§ **Problem requirements**
Go through the listing below and retype exactly the lines starting at the one with "You are a computer-use" and ending at the one with "Select the Default", skipping pictures.

-- Extracted records follows --

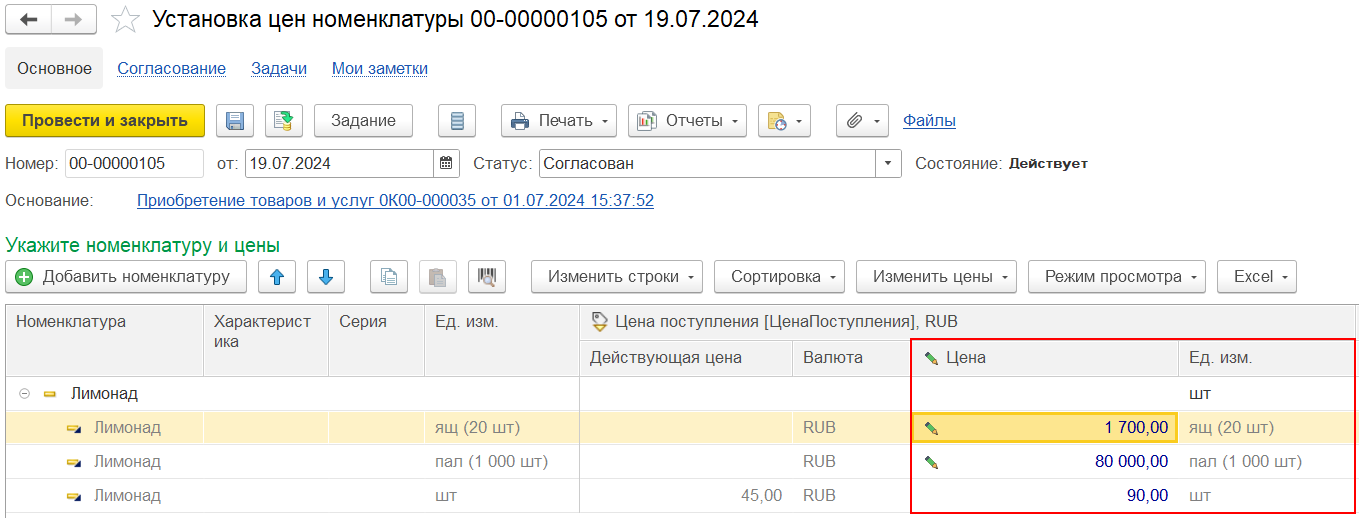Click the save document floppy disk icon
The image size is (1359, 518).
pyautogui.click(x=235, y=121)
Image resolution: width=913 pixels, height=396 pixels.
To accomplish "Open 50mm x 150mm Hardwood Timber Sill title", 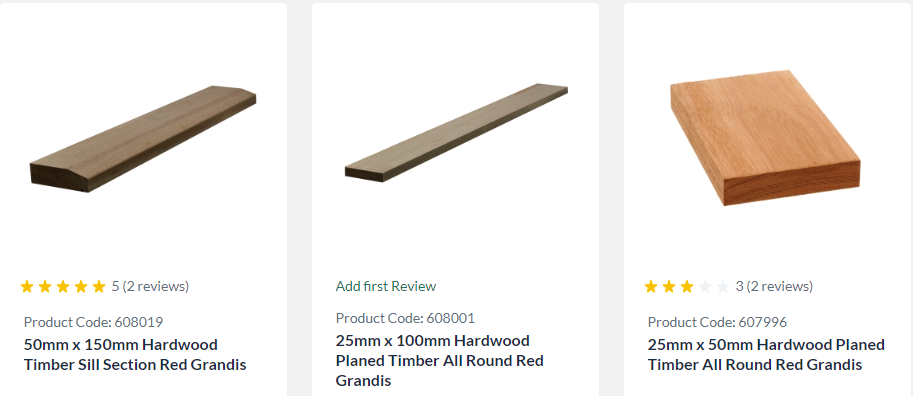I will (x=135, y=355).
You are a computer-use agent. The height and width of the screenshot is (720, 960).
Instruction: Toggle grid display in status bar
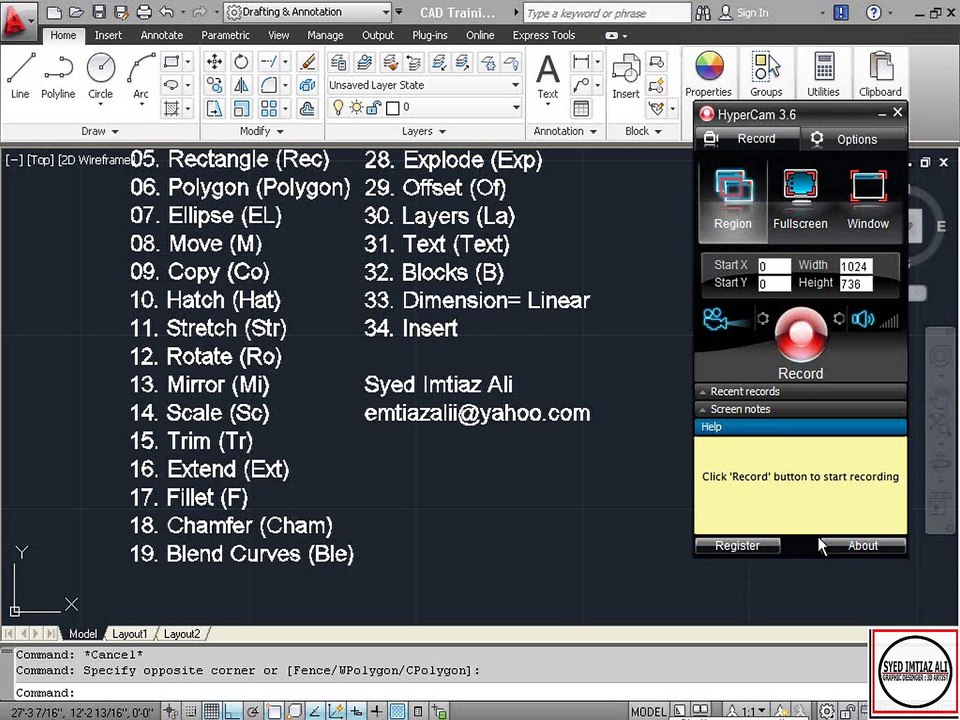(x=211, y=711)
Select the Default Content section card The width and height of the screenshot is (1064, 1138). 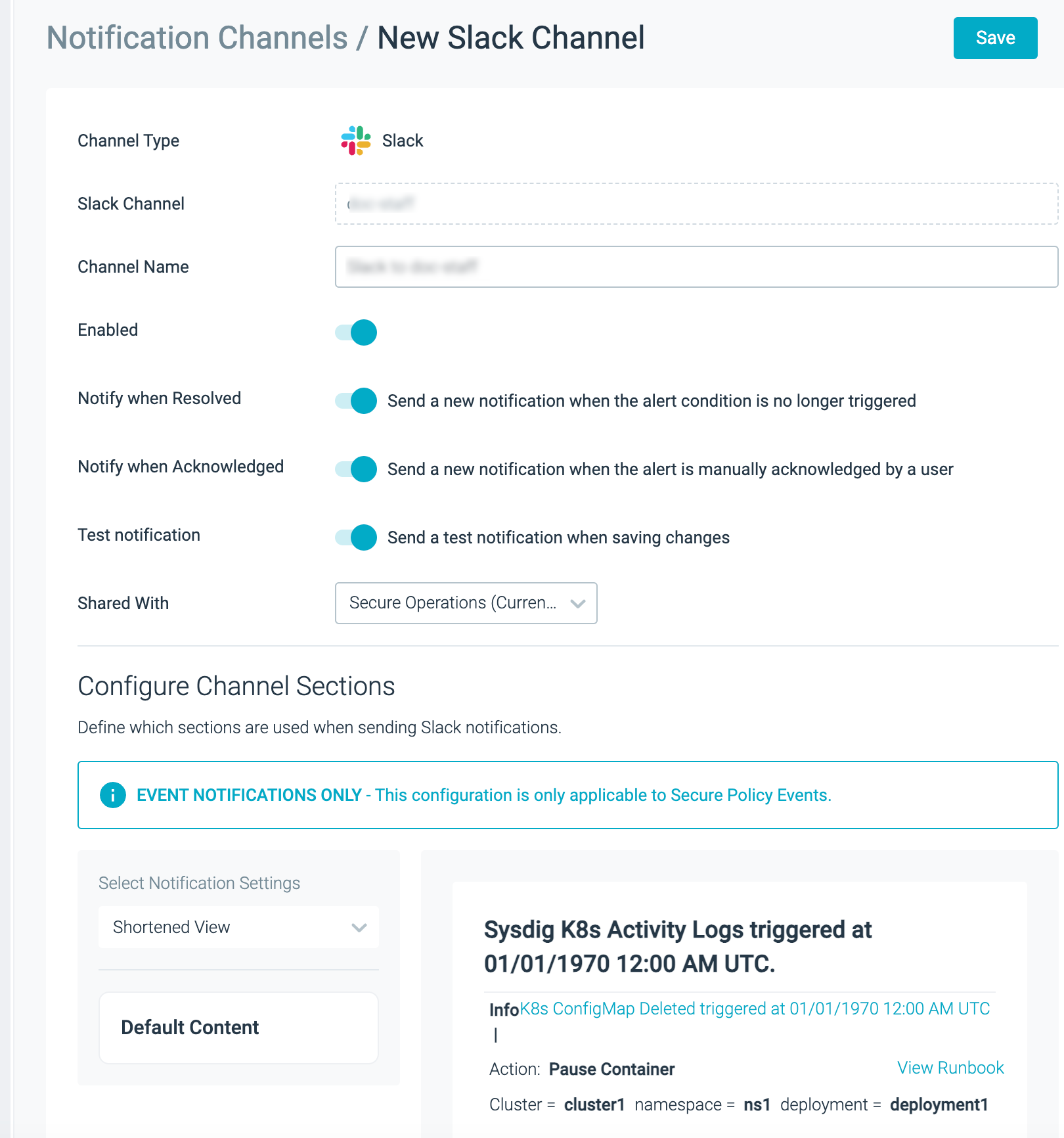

-- Extracted records concluded --
-- Extracted records follows --

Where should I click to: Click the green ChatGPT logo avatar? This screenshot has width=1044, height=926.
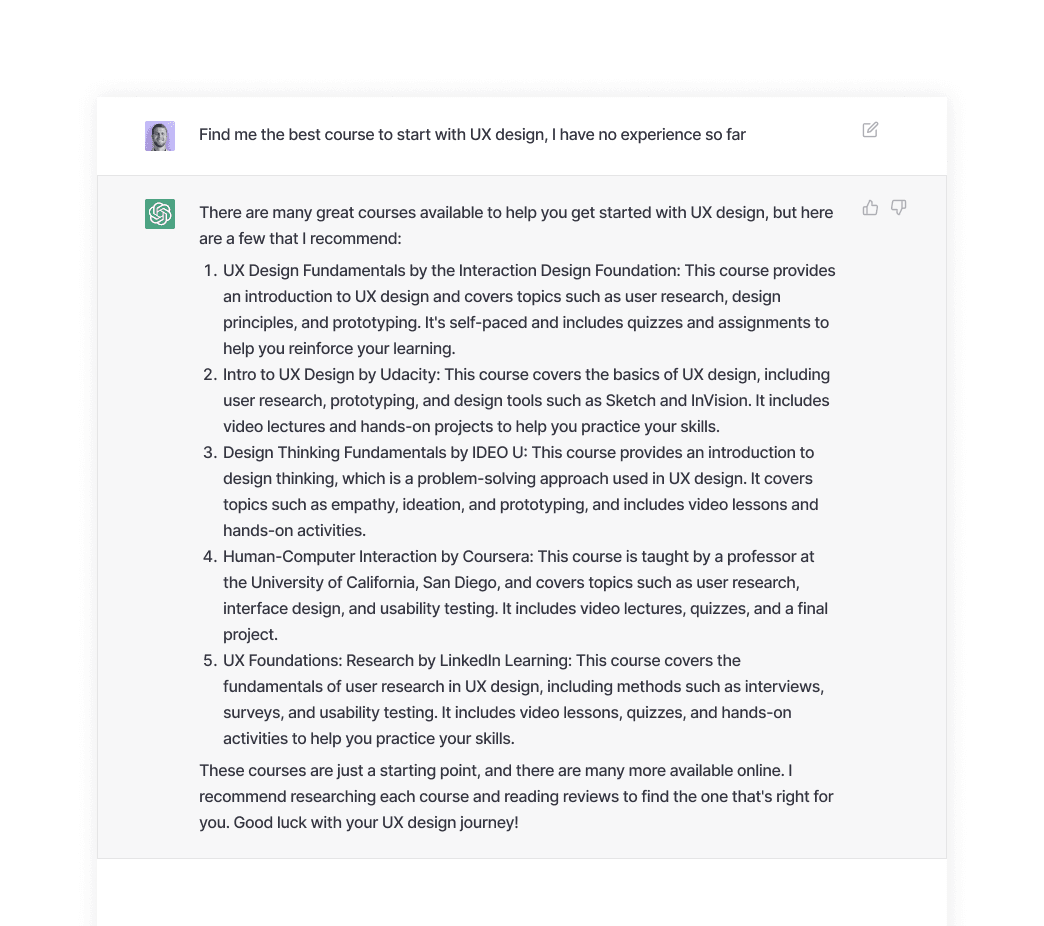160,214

-- Extracted records concluded --
-- Extracted records follows --

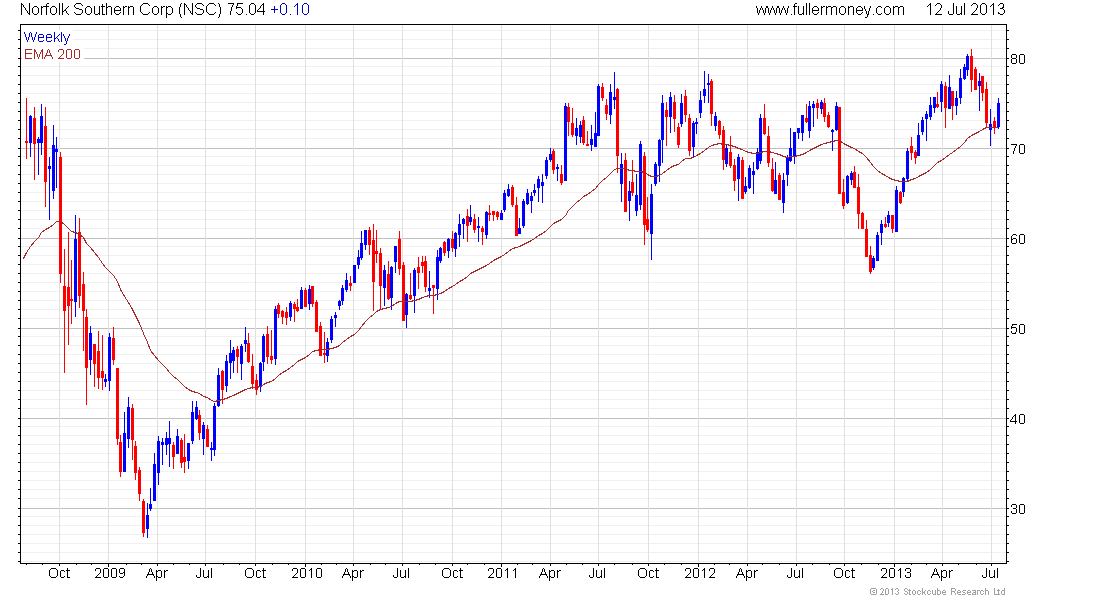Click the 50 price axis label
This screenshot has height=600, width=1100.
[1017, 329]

-- Extracted records concluded --

§ **Solution for this task**
You are a computer-use agent. The height and width of the screenshot is (720, 960).
Instruction: Toggle grid display in status bar
(x=211, y=711)
Select the Default Content section card The width and height of the screenshot is (1064, 1138). 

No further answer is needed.